B-234799, Jan 11, 1990

CIVILIAN PERSONNEL - Leave-without-pay - Eligibility CIVILIAN PERSONNEL - Compensation - Work schedules - Time/attendance reports PRECIS-UNAVAILABLE

Doris Booker:

The issue in this decision is whether Ms. Doris Booker may be placed in pay status and paid for 16 hours during which she was not scheduled to work but was charged leave without pay. /1/

On the last workday of the pay period ending January 28, 1989, Ms. Booker, an employee of the Social Security Administration, was informed that her work status had been converted retroactively from part-time to full-time, effective January 15, 1989. The conversion changed her work schedule from 64 hours to 80 hours per pay period, a difference of 16 hours. In order to reflect an 80-hour pay period rather than the 64 hour pay period actually worked from January 15-28, 1989, the agency reconciled the 16-hour difference by charging 16 hours leave without pay on Ms. Booker's time and leave record. Ms. Booker asserts that had she been timely informed of the conversion, she would have worked the 16 hours to make up the difference. She claims that she should be paid for the 16 hours, plus interest, and her time and leave record should reflect the pay status accordingly.

Leave without pay is a temporary nonpay status and absence from duty granted upon the employee's request. /2/ It does not include days on which the employee is not scheduled to work. Ms. Booker was still working a part-time, 64-hour schedule during the period the agency charged her 16 hours leave without pay. She was not absent from duty nor was she scheduled to work during those hours.

Since leave without pay is absence from duty when an employee is scheduled to work and Ms. Booker was not scheduled to work the hours in question, it appears that the agency erroneously charged her leave without pay. At the same time, we know of no authority that would permit Ms. Booker to be paid for 16 hours she did not work.
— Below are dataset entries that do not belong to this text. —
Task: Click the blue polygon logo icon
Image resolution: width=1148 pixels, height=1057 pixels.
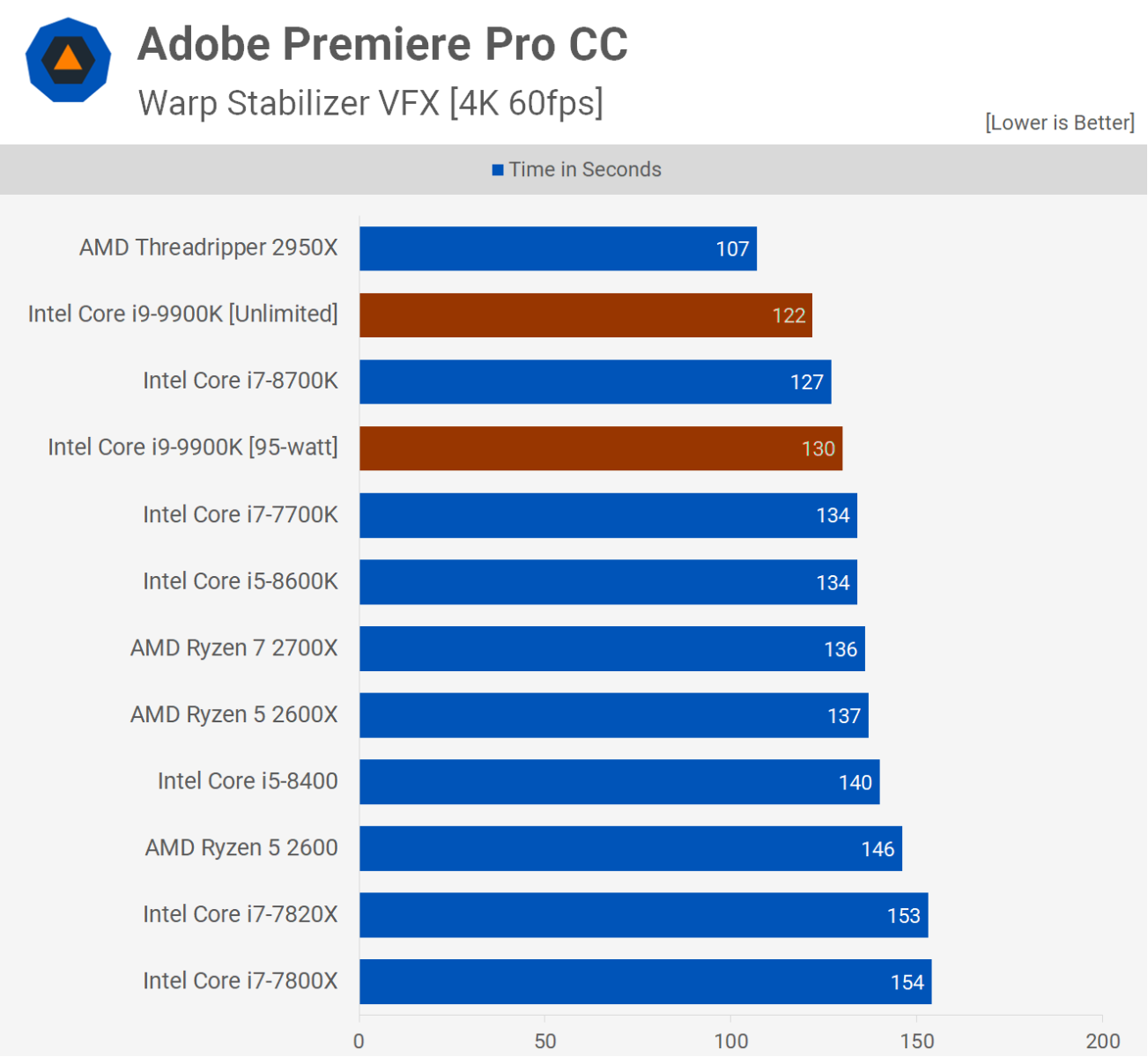Action: click(68, 60)
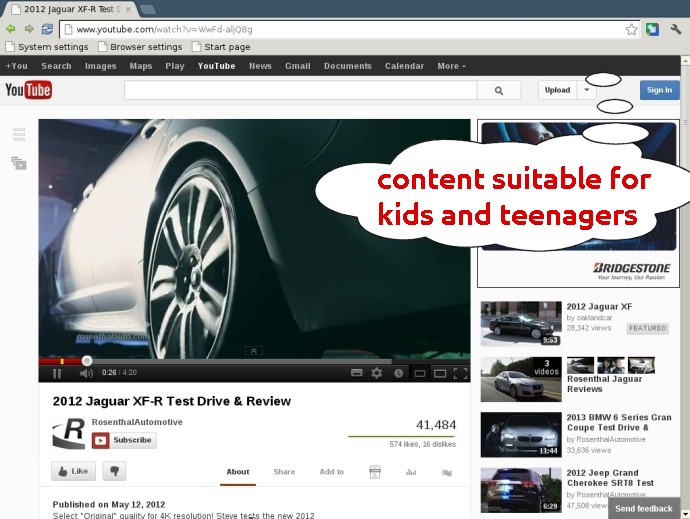Switch the player to large size
The height and width of the screenshot is (519, 690).
(x=440, y=373)
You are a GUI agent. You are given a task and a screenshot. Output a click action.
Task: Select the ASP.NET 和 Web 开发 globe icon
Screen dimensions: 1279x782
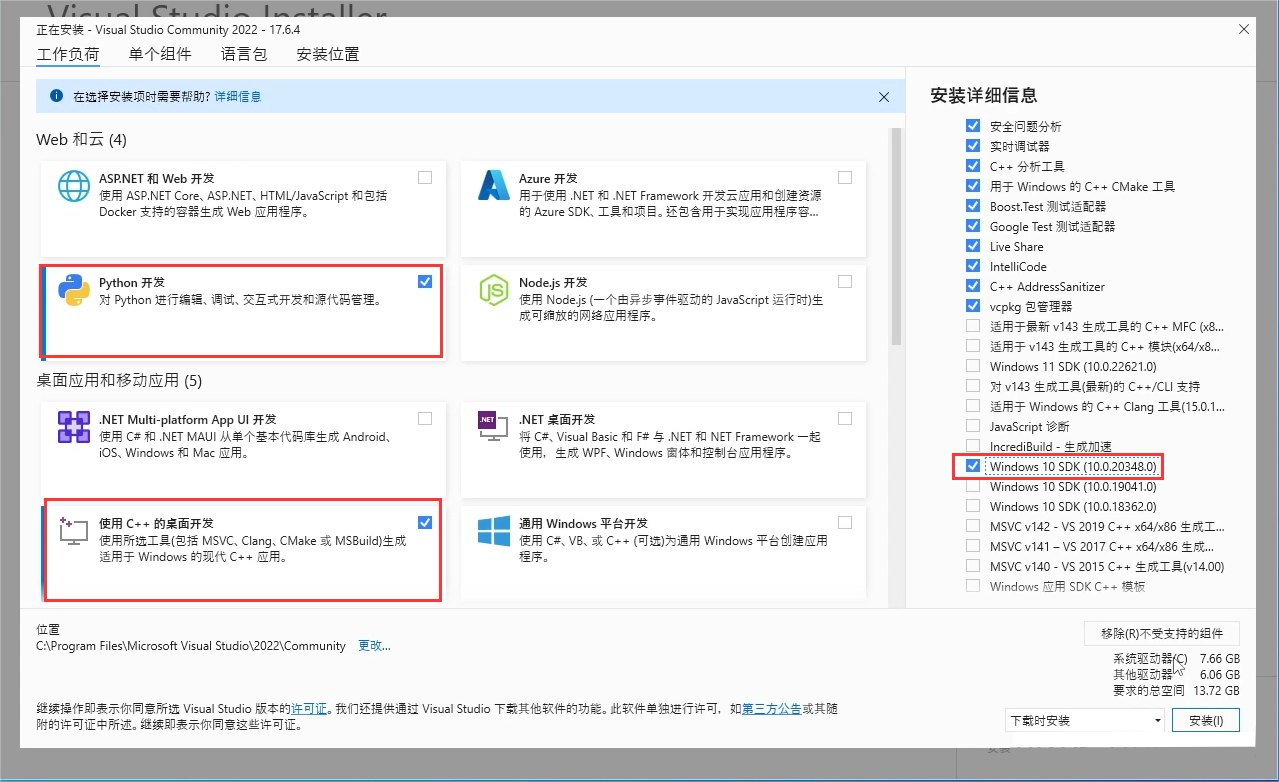click(x=73, y=185)
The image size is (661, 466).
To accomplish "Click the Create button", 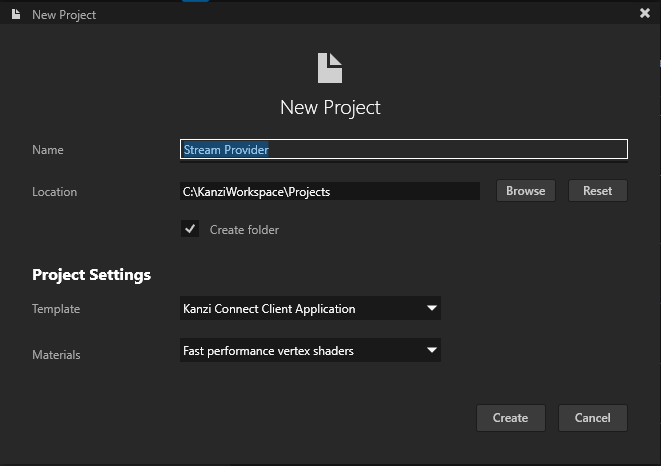I will [510, 418].
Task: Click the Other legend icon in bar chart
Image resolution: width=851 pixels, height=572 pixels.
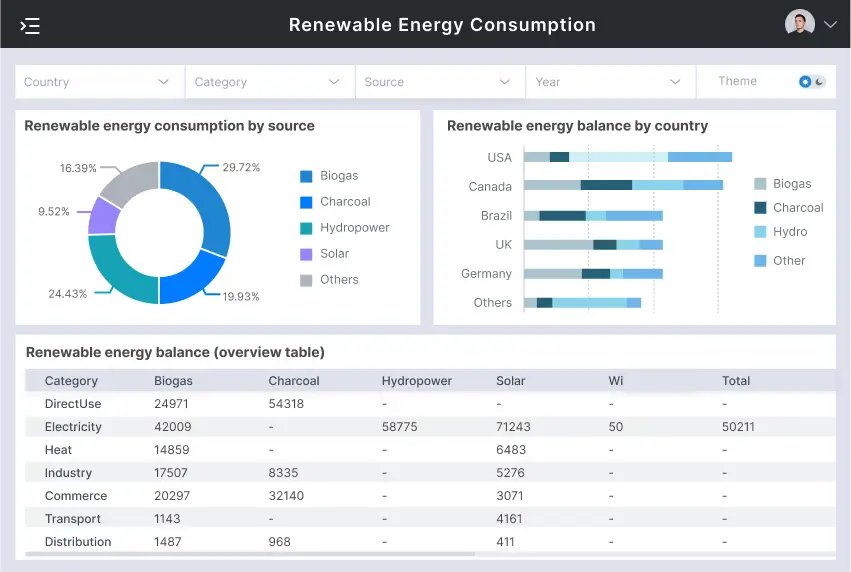Action: [760, 261]
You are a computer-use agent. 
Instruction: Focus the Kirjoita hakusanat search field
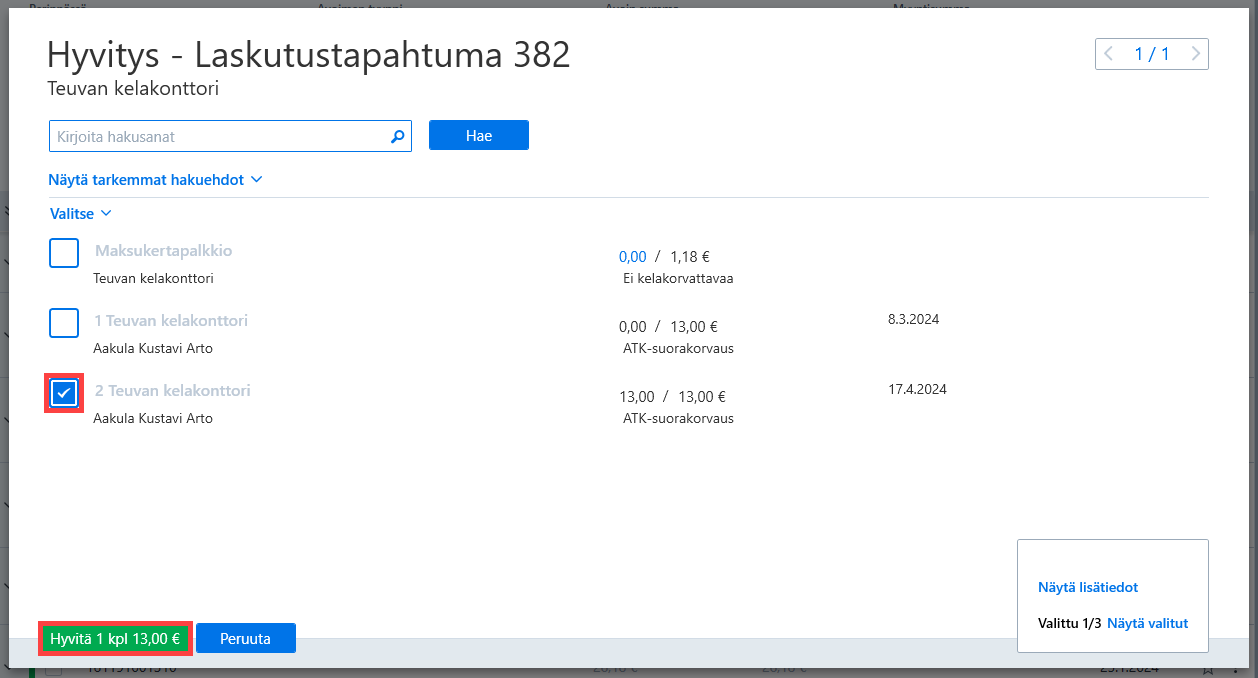[x=218, y=136]
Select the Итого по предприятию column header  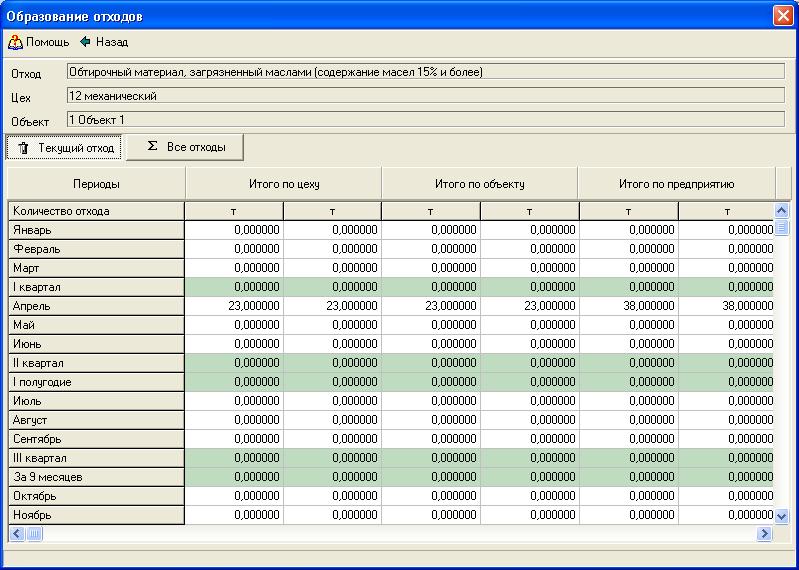pyautogui.click(x=676, y=184)
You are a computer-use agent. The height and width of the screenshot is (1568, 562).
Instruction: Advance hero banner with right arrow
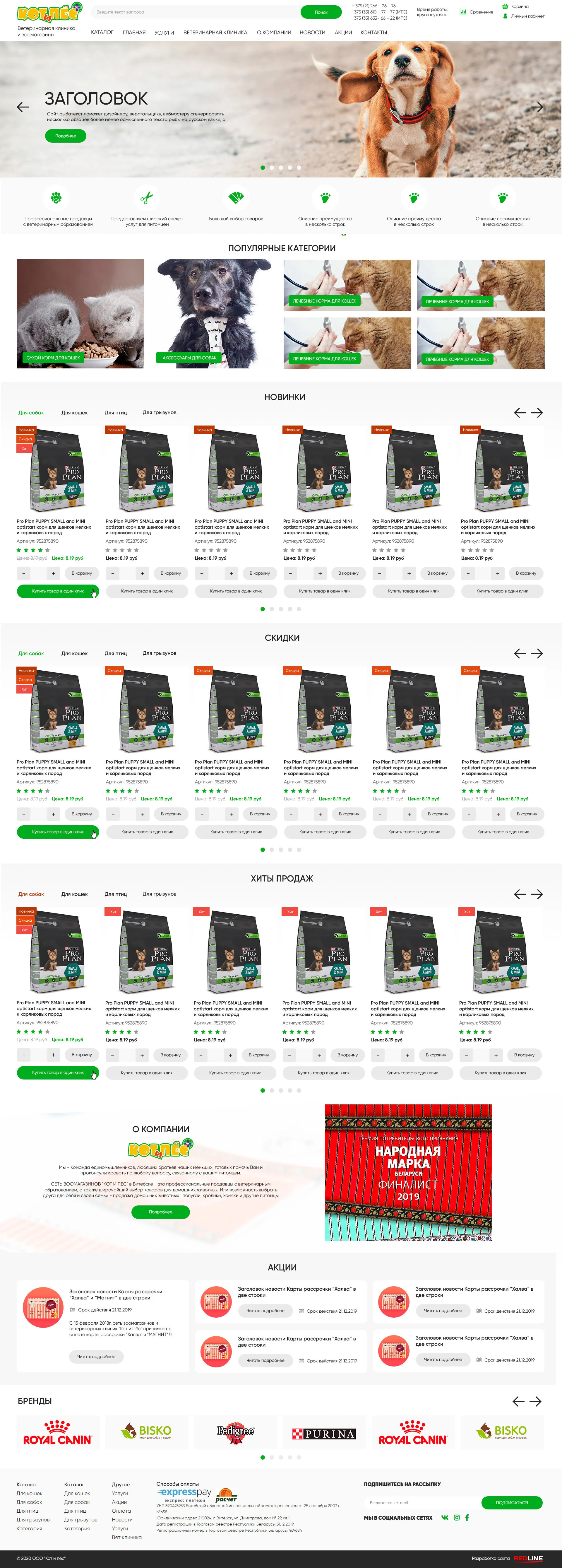(537, 107)
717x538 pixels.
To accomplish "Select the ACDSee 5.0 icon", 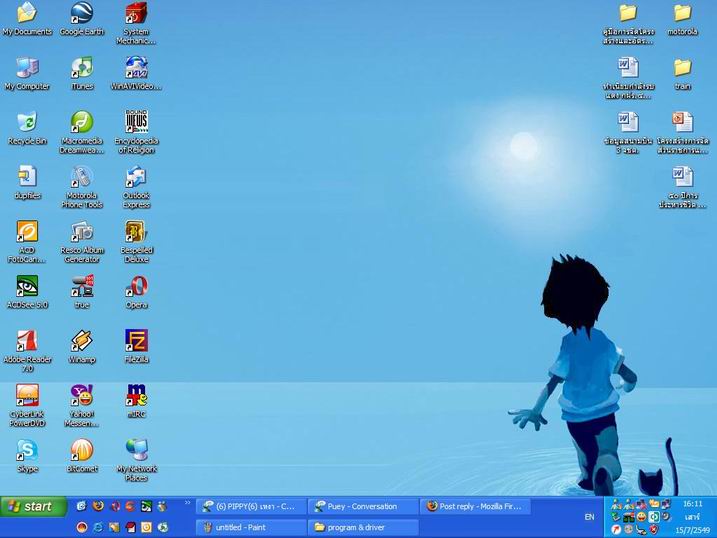I will point(27,292).
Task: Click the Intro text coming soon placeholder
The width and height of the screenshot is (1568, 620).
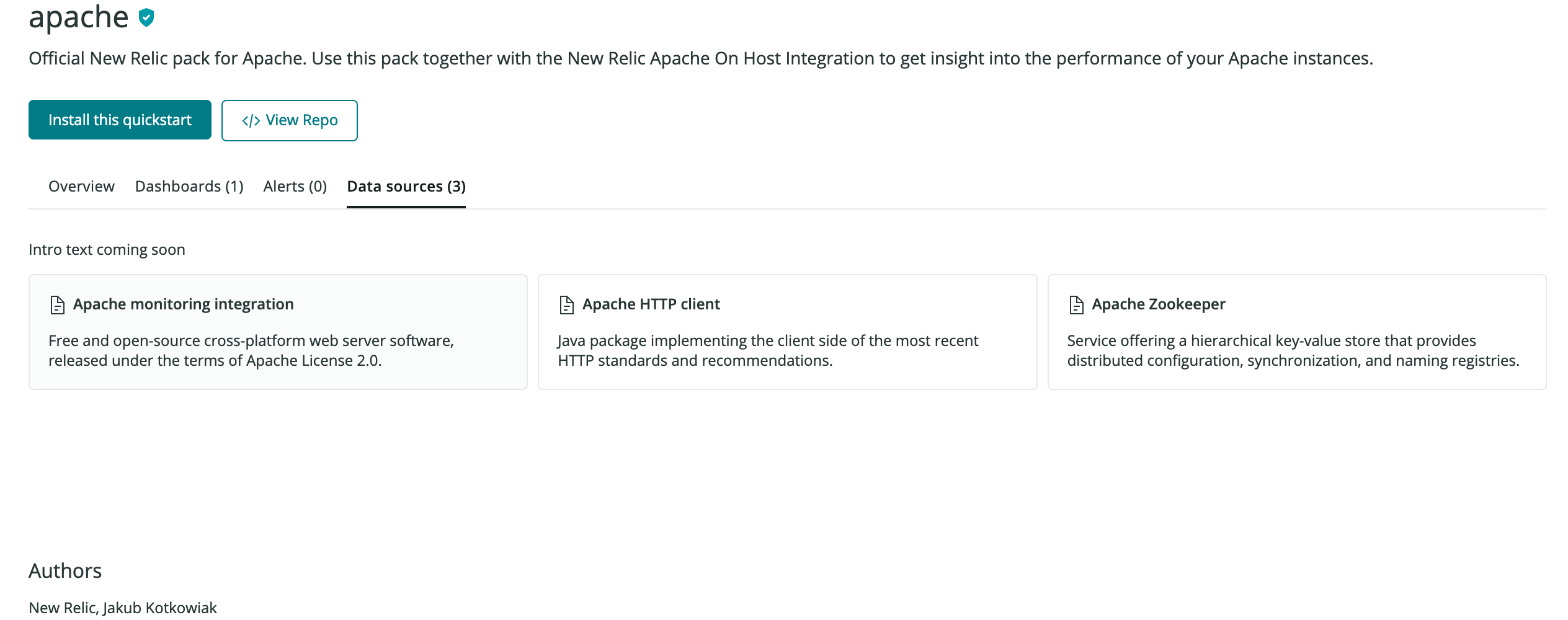Action: click(107, 249)
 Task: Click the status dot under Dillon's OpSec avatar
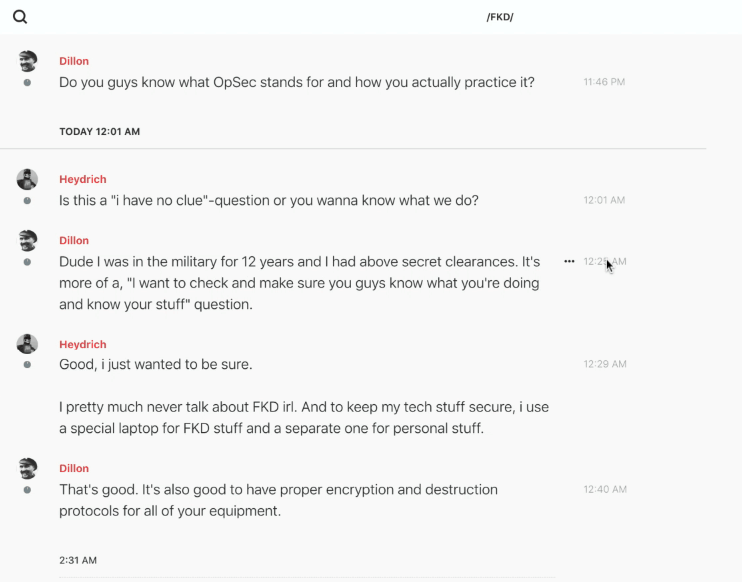(27, 82)
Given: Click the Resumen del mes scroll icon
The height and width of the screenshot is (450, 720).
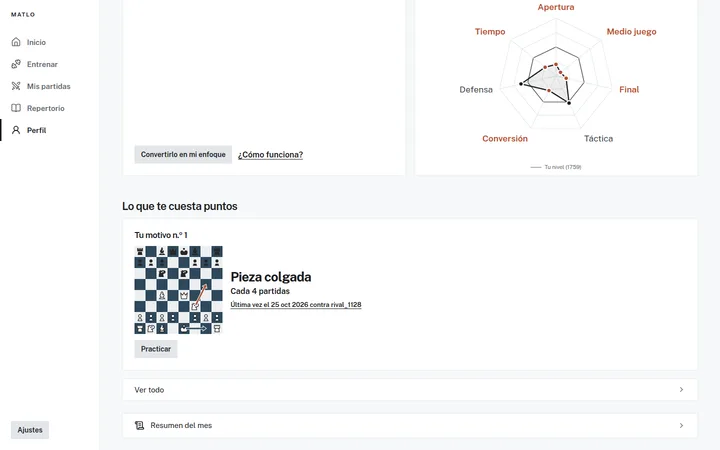Looking at the screenshot, I should pyautogui.click(x=139, y=425).
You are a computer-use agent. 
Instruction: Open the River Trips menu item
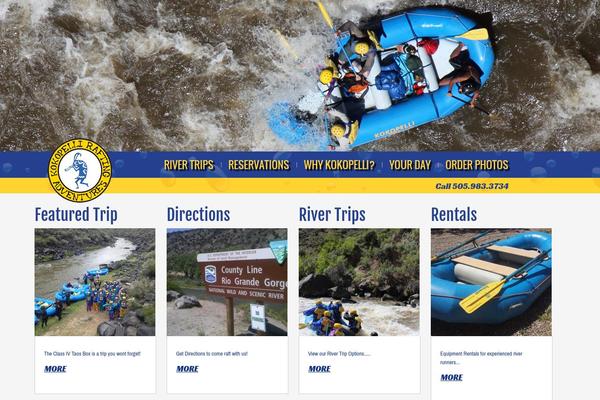pyautogui.click(x=189, y=165)
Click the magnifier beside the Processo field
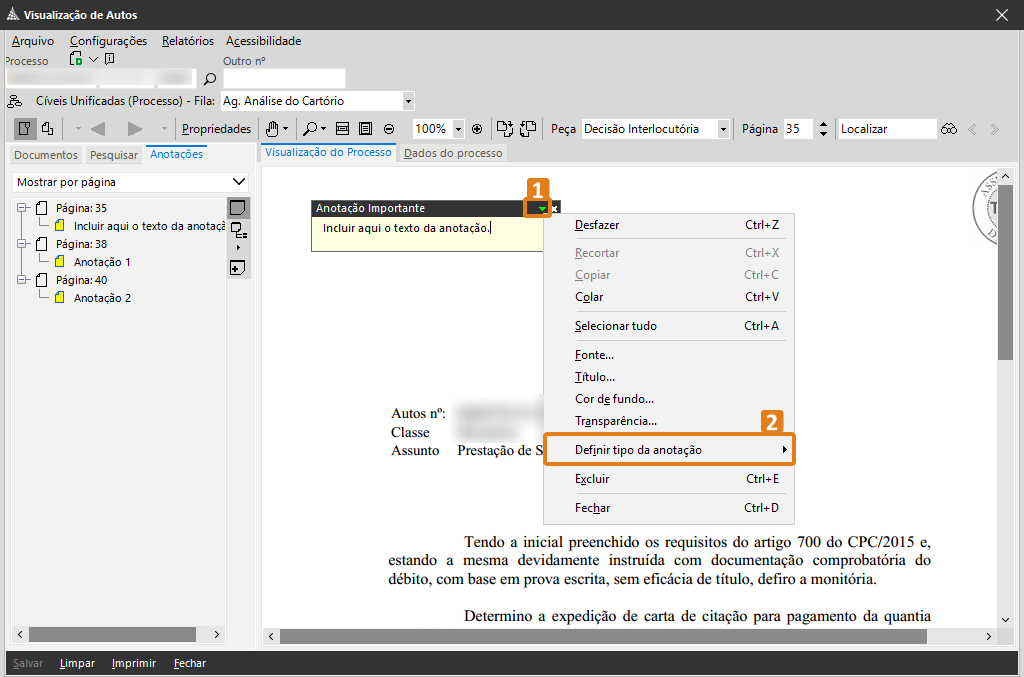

Accordingly, we deny Ms. Booker's claim for 16 additional hours of pay. However, we recommend that the agency change her time and leave record to reflect the 64-hour schedule she actually worked during the 2 week pay period ending January 28, 1989, and make her conversion to full-time status effective as of the following pay period.

/1/ The decision was requested on Ms. Booker's behalf by Janine L. Gourdine, Vice President of EEO and Grievances, American Federation of Government Employees, Local 2006, Philadelphia, Pennsylvania. See 4 C.F.R. Sec. 22.9 (1989)

/2/ Federal Personnel Manual, Chapter 630, Subchapter 12, para. 12 1, July 24, 1986).